Kuran'da Allah'ın Tanımı


Allah'u Teala'ya inanç zor ve en önemli konu olması nedeniyle yüce Allah bu işi kendisi üstlenmiştir ve Kur' an'ı Kerim vasıtasıyla kendini en güzel biçimde tanıtmıştır. Allah'ı tanımak onun isim ve sıfatlarını öğrenmekten geçer. Bundan dolayıdır ki Kuran'ı Kerim'de Allah'ın sıfatları çokça zikredilmiştir.

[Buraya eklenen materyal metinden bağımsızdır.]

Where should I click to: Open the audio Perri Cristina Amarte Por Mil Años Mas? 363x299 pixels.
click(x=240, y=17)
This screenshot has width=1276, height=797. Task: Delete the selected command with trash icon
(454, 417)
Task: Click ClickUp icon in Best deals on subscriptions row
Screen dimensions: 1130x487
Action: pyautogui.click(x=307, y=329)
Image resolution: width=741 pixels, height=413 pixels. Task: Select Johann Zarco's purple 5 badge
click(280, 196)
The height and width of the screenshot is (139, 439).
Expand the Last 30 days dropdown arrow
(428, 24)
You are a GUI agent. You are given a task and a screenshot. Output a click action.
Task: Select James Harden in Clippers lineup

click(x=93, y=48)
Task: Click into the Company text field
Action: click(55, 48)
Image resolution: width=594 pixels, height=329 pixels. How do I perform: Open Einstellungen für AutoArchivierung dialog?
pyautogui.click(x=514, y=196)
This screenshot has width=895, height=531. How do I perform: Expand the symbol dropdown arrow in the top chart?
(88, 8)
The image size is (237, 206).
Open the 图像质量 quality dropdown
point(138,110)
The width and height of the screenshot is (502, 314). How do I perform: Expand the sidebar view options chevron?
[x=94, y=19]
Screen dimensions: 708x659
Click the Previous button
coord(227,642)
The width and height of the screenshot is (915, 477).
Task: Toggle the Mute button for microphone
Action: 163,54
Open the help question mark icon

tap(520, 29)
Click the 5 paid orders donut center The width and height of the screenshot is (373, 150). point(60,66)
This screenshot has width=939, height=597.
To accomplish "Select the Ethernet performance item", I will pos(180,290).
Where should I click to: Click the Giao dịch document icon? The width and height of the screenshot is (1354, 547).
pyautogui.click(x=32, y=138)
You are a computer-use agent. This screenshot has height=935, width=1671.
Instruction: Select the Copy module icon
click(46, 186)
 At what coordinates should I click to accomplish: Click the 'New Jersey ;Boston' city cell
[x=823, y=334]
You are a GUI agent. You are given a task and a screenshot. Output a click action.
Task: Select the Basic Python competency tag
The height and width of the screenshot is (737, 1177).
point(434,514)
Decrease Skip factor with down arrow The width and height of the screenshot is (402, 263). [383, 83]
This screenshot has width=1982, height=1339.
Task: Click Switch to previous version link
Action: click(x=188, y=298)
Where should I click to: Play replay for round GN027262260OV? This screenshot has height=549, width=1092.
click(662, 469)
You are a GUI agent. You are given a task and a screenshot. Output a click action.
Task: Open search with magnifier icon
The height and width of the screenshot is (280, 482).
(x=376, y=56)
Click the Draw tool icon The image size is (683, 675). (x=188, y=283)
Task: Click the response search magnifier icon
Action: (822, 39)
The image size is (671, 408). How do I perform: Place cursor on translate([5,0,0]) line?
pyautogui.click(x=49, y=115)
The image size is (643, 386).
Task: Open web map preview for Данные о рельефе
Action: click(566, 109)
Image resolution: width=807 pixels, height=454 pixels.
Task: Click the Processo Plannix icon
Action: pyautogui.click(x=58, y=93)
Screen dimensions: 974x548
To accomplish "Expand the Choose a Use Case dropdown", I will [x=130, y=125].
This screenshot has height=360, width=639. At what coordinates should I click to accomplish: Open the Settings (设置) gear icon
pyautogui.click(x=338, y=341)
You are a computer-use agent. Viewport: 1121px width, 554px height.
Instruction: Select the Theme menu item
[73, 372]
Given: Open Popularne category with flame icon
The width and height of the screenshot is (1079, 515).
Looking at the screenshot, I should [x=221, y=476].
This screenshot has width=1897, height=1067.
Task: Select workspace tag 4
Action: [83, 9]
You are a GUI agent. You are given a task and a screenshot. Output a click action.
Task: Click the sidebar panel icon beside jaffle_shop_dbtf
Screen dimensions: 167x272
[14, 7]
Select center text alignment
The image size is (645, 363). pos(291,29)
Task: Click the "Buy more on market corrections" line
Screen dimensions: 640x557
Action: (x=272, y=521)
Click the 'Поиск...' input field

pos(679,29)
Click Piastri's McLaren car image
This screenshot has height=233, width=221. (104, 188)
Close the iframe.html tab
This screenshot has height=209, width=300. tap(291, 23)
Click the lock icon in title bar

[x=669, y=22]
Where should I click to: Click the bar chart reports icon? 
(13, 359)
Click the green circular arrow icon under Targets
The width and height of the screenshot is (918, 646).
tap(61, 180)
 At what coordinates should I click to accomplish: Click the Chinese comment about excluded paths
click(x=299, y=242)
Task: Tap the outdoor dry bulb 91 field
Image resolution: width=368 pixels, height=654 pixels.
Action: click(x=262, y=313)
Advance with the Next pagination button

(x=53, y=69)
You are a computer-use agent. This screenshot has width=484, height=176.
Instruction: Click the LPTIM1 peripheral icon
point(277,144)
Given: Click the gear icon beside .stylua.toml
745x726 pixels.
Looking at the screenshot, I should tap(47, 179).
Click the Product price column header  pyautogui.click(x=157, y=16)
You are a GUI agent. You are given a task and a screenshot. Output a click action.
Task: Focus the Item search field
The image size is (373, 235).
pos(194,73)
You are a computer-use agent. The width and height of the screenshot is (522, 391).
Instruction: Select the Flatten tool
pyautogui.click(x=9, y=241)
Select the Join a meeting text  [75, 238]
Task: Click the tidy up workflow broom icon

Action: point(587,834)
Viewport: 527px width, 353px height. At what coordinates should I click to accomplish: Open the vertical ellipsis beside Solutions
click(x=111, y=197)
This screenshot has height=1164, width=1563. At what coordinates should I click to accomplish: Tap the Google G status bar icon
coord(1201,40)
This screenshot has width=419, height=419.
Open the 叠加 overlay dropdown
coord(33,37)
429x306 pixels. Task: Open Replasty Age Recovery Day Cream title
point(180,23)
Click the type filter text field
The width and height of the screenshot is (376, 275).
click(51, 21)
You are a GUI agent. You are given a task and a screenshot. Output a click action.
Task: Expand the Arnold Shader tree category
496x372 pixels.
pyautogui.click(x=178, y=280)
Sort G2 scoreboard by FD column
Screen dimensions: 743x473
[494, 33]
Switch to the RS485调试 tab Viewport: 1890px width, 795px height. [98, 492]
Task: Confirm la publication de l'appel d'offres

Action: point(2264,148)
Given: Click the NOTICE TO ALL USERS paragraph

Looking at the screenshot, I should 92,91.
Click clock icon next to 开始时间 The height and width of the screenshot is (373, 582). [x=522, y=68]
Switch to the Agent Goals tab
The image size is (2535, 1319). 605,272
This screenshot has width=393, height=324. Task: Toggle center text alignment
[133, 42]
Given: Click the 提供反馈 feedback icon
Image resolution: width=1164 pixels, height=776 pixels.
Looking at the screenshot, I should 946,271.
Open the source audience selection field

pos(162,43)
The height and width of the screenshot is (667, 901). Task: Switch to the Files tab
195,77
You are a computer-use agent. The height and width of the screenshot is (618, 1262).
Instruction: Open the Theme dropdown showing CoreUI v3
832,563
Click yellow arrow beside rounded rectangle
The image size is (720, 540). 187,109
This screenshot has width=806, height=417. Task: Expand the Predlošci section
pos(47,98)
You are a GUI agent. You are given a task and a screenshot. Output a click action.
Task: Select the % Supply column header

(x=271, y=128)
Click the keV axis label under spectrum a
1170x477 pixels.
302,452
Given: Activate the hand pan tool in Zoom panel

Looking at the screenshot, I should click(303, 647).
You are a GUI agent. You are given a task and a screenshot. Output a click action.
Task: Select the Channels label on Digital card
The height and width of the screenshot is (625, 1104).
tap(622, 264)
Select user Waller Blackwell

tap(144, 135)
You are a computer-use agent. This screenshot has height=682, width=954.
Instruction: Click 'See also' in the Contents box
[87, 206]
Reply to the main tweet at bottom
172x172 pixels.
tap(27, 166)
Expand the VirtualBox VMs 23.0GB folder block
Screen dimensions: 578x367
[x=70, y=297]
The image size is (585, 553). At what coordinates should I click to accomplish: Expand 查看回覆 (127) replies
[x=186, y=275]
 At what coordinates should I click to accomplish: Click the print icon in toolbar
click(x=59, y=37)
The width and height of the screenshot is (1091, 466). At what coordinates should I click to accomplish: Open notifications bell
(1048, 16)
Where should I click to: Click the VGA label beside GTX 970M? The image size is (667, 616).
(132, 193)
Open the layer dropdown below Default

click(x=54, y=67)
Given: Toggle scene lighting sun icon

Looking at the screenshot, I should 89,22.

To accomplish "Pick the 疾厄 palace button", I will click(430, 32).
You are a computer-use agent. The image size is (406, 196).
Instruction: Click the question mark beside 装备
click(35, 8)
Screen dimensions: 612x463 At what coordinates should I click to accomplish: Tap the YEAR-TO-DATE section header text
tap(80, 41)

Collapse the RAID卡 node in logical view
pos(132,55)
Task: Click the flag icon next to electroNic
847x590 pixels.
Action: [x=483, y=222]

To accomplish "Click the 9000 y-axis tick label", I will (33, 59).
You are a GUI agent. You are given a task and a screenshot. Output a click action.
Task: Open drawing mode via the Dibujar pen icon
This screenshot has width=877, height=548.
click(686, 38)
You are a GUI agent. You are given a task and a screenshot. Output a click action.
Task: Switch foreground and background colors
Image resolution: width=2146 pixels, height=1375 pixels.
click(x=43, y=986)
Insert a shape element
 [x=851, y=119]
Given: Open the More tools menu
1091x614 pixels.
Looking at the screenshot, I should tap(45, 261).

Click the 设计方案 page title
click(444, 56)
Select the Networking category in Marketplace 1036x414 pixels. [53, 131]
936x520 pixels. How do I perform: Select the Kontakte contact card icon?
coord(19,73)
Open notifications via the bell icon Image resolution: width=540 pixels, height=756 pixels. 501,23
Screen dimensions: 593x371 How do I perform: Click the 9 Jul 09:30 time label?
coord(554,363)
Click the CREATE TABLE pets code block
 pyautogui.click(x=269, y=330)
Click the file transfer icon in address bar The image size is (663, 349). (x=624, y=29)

Kuran-ı Kerim'de Allah'ı tanıtan ayetler 3 şekilde görülür. Bazı ayetlerin tamamı, bazılarının da bir kısmı Allah'ı tanıtmaya ayrılmış. Diğer kısım ayetler de ise Allah'ın isim ve sıfatlarının özelliklerini belirlemektedir. Toplamda Allah'ı anlatan ayetlerin toplamı 837'dir. Bu şekilde Allah'ın tanıtılması toplam 228 defa ele alınmış ve 837 ayet Kuran' n %13.4' ü hacminde Allah'ı anlatılması ve tanıtılmasına ayrılmıştır. Allah'u Teala en başta Rahman ve Rahim oluşuna yani ''Yarattığı tüm varlıklara ayırt etmeden nimetlerini veren, merhamet eden, onları esirgeyen ve bağışlayan, mutlak ve sınırsız merhamet kaynağı'' olduğuna işaret etmiştir ve bu sıfat Kuran'ı Kerim'de toplamda 114 defa tekrarlanmıştır. Yüce Allah'ın bu sıfatı o kadar kapsayıcıdır ki kıyamet günü şeytanın dahi bağışlanmayı ümit edeceği belirtilmiştir. Tabi ki burada anlatılmak istenen yüce Allah'ın rahmet ve merhametinin genişliğidir, şeytanın affedileceği kastedilmemektedir.


Allah'a imanı, en üst düzeyde ve insanın bütün varlığına nüfuz edecek bir bilinç halinde anlatan ve peygamberimiz tarafından ''Ayetlerin en büyüğü'' olarak vasıflandırılan ayet, Bakara suresi 255.ayettir. Ayetül-Kursi olarak isimlendirilmiştir. Kuran'da şöyle geçmekte;


"O, Allah ki, O'ndan başka İlah yoktur. O Hayy'dır. ( ezeli hayat sahibi ) Kayyum'dur(  varlığı kendisindendir ) O'nu ne uyku tutar nede uyuklama. Göklerde ne var, yerde ne varsa, hepsi O'nun dur. O'nun katında, O'nun izni olmadan şefaat edecek kim var? O, kullarının geleceğini de bilir, geçmişini de. Kulları ise, O'nun ilminden, ancak O'nun dilediği kadar kavrayabilirler. O'nun kürsüsü ( tahtı ) gökleri ve yeri kaplamıştır; her ikisini de görüp gözetmek O'na ağır gelmez. O pek yüce, pek büyüktür…"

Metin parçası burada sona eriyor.